Last month in our post titled Charts Approaching Inflection Point we outlined the possibility and a picture of what a head and shoulders patter might look like. Well unfortunately it happened almost exactly as we drew it up. Here’s an update of that chart with current data
The SPX fell below the uptrend support line, defined the head and shoulders neck line and after the election shot lower. The break below the second shoulder of the pattern happened about two weeks earlier that drawn, but understandably the election accelerated it. Despite the way Friday and this morning are shaping up, if the pattern plays itself out, there are a few more percentage points to go on the downside.
This pattern would be completed somewhere between 1340 and 1330 on the SPX which is currently at 1381. That’s about 3 to 4% more on the downside. This pattern is considered as a reversal and typically signals an overall market decline. The length of that decline is unknown, but we do subscribe that this time that will be for a shorter period than usual due to the accelerated second shoulder.
However for the bulls, there is still one last frontier that can provide support, and that’s the 200-day moving average.

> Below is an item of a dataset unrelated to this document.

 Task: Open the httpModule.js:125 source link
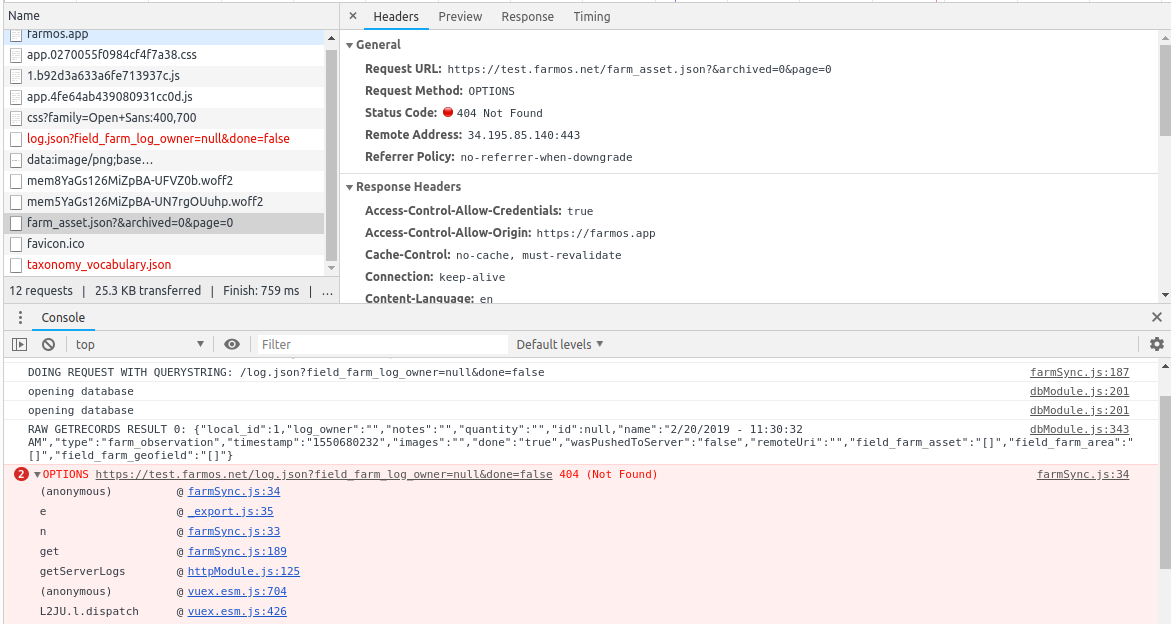243,572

A look over the past 2 years shows how this level has shown both support and resistance for this index and we’re at the point now where if it holds, the head and shoulders formation could fail to complete and the market could rebound back up to the bottom of the channel if formed from June to October.

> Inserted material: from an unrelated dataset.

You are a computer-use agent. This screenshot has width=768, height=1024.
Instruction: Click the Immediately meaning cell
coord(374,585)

Just as it did in the beginning of June this year, the 200-day moving average can be a point where the sellers get tired and the buyers see opportunity. Moving averages aren’t the most exciting indicator, but there’s a reason everyone talks about them; and that’s because time and time again, they continue to show how the market feels.
There is one other piece of promise for the bulls and that’s the VIX. It has dropped the last couple of days showing less fear is being priced into options and that it may signal a break from the emotional let-down that the markets experienced. We’ll see more about that in the upcoming Wednesday post about the cost of hedging, but the bottom line, is the sophist iced money of the options traders isn’t projecting doom and gloom in the near future.